La jante maudite nous bloque à Rachidia


Jour 50, 11/11/07

Je suis réveillé dans la nuits par de violentes douleurs intestinales. On se lève vers 8h30, tous les trois en petite forme. On va chez le réparateur, situé juste en bas de l’hôtel, pour faire fixer la jante définitivement. Le mécanicien, Abdul-Ali, petit bonhomme sympa d’une trentaine d’année, dirige les opérations avec une patience et une détermination qui forcent le respect. Je passe une bonne partie de la journée à écrire, confortablement installé à la terrasse de l’hôtel, qui donne sur la rue. Je fais connaissance avec plusieurs marocains, qui s’intéressent à notre présence. Je leur parle de notre voyage, qui semble toujours susciter curiosité et admiration. Zacharias, plus disponible que jamais, nous suit à la trace pour faciliter nos démarches. Il parle difficilement français, mais comble ses lacunes par une gouaille enthousiaste et des expressions toutes faites qui nous font parfois sourire. « Bien, le motard (la mob), mon ami ? », ou alors « Bien le motard réparé, après partir bien, mes amis, traaanquille… ».
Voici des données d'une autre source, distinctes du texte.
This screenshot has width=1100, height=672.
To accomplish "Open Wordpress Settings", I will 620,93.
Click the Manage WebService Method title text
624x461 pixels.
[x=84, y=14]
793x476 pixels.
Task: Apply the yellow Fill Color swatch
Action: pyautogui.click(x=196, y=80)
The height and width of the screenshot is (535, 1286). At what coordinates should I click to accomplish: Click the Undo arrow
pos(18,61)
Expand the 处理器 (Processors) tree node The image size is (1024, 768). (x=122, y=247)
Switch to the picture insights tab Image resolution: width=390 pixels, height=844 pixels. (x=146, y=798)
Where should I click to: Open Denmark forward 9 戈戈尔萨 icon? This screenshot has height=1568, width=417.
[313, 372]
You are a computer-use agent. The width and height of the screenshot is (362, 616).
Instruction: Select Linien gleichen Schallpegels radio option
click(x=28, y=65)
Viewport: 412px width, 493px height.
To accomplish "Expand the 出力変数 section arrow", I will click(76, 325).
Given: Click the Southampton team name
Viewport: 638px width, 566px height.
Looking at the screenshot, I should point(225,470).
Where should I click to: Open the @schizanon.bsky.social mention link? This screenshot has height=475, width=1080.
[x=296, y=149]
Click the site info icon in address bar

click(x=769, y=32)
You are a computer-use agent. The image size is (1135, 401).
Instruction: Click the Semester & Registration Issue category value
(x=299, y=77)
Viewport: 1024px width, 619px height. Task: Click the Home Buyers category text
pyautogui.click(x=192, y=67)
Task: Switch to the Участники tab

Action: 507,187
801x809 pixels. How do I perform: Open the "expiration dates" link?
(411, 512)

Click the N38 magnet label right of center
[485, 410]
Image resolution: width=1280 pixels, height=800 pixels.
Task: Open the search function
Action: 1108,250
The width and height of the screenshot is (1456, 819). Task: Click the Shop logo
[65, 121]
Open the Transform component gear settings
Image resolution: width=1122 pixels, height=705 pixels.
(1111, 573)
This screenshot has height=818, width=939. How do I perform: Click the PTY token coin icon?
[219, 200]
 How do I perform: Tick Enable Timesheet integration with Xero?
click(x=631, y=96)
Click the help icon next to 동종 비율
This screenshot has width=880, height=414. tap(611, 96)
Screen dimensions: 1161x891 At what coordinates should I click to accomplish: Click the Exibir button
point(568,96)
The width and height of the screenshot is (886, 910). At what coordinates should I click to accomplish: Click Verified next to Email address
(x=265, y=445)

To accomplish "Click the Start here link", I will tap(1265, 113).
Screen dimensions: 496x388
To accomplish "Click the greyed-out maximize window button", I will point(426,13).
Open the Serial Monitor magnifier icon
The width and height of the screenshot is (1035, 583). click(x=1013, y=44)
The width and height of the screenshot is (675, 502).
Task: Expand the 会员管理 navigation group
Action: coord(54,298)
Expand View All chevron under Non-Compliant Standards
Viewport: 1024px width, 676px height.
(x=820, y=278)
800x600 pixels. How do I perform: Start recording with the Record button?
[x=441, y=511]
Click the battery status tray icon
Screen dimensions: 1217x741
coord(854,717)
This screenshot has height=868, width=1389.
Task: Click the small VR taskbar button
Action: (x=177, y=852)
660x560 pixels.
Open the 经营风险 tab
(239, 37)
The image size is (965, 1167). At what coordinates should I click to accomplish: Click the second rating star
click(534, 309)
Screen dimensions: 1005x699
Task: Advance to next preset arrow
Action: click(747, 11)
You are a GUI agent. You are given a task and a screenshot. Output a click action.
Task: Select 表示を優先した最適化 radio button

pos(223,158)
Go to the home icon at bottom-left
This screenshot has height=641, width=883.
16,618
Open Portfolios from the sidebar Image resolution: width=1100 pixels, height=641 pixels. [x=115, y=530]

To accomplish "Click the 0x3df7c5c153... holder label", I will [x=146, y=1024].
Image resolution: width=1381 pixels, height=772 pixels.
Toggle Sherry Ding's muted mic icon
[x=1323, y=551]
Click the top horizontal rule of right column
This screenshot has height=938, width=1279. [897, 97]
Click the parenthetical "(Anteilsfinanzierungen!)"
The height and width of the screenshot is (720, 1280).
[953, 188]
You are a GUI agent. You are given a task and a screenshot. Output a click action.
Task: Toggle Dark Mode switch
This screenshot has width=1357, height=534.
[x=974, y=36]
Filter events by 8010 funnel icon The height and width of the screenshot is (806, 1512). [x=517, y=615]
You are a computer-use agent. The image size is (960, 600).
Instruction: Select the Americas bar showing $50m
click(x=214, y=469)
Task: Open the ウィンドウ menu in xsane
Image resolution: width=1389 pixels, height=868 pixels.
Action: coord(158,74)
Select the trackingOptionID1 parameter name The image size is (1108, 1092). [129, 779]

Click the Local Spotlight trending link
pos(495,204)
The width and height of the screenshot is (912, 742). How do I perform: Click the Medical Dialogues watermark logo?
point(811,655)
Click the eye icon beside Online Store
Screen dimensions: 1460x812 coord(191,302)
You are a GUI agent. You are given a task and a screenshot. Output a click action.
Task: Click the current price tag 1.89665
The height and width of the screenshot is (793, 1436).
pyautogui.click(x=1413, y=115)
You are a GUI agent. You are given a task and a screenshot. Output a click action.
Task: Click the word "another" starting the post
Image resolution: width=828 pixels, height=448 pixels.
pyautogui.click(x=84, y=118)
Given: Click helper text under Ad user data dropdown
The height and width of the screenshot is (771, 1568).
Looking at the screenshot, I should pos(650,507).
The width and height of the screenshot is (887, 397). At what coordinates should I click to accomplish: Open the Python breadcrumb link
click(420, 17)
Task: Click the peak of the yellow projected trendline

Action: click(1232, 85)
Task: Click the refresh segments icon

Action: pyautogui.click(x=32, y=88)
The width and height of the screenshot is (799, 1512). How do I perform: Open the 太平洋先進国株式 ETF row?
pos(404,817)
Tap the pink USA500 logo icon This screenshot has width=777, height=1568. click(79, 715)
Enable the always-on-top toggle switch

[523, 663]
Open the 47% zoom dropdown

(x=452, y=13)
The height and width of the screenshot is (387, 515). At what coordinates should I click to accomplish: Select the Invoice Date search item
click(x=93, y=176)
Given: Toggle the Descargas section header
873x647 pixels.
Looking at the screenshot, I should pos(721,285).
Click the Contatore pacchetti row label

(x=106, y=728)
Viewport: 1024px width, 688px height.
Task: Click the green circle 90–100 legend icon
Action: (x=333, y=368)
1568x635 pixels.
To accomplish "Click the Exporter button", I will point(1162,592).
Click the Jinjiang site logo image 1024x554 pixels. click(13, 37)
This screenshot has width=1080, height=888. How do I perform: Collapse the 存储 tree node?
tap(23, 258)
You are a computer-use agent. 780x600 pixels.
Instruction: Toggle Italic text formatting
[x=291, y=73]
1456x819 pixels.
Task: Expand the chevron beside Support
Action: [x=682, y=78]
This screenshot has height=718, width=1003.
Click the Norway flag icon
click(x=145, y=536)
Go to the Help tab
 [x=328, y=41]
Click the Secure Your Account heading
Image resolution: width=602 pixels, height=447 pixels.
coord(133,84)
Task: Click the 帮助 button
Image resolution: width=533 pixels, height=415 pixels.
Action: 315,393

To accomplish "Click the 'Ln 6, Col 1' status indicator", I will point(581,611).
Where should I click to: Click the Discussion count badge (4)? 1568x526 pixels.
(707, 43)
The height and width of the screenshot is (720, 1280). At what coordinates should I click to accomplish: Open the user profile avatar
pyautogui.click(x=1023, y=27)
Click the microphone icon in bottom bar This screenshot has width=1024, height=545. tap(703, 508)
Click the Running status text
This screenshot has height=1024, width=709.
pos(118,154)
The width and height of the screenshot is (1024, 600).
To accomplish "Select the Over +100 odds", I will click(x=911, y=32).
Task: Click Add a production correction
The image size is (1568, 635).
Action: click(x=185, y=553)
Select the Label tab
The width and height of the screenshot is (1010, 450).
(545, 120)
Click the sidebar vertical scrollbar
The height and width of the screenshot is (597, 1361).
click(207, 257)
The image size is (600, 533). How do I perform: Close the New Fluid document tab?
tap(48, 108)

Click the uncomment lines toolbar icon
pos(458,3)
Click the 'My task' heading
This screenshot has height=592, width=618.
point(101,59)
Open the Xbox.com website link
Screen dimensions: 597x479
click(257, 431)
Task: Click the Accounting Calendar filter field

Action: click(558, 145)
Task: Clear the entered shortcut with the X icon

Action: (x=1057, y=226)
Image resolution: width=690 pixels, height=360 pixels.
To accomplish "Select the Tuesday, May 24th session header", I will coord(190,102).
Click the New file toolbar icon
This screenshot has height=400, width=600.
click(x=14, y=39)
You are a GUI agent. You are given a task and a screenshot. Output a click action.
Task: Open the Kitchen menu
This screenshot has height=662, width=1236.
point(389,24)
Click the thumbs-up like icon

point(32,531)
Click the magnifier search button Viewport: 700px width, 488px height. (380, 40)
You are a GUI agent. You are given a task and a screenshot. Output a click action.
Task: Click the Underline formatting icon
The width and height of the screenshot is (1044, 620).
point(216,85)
Enfin d’après-midi, c’est au tour de Nono d’être malade. Il part se coucher dans la chambre. Il se soulagera peu après avec un délestage d’estomac mal contrôlé dans le couloir de l’hôtel. Une fois la roue remontée et la mob testée, avec succès, on se rend au cyber le plus proche, en compagnie de Zacharias. Le soir, il nous invite chez lui à manger la harira, la traditionnelle soupe marocaine. On fait la connaissance de ses parents et de son frère Mohamed, 23 ans. On s’installe dans leur chambre pour dîner. Des affiches de femmes europpéennes ornent les murs, un dvd de Bob Marley (leur seul dvd) tourne dans le lecteur. On boit le thé. Les deux frangins roulent joints sur joints. On parle de tout et de rien, du voyage, de la France et du Maroc, avec quelques difficultés pour se comprendre. Je joue quelques morceaux de guitare, qu’ils semblent apprécier. On se dit au revoir, projetant de partir tôt demain matin. Zacharias (on s’y attendait) nous réclame un peu d’argent pour les coups de mains donnés. On lui lâche 100 Dh, ce qui ne semble pas lui suffire. On lui explique qu’on ne peut pas lui donner plus, à cause de notre budget limité. On rentre se coucher, demain on prend la route de Boumalne Dadès. On ne poussera pas jusqu’aux célèbres dunes de Merzouga, faute de temps et d’argent.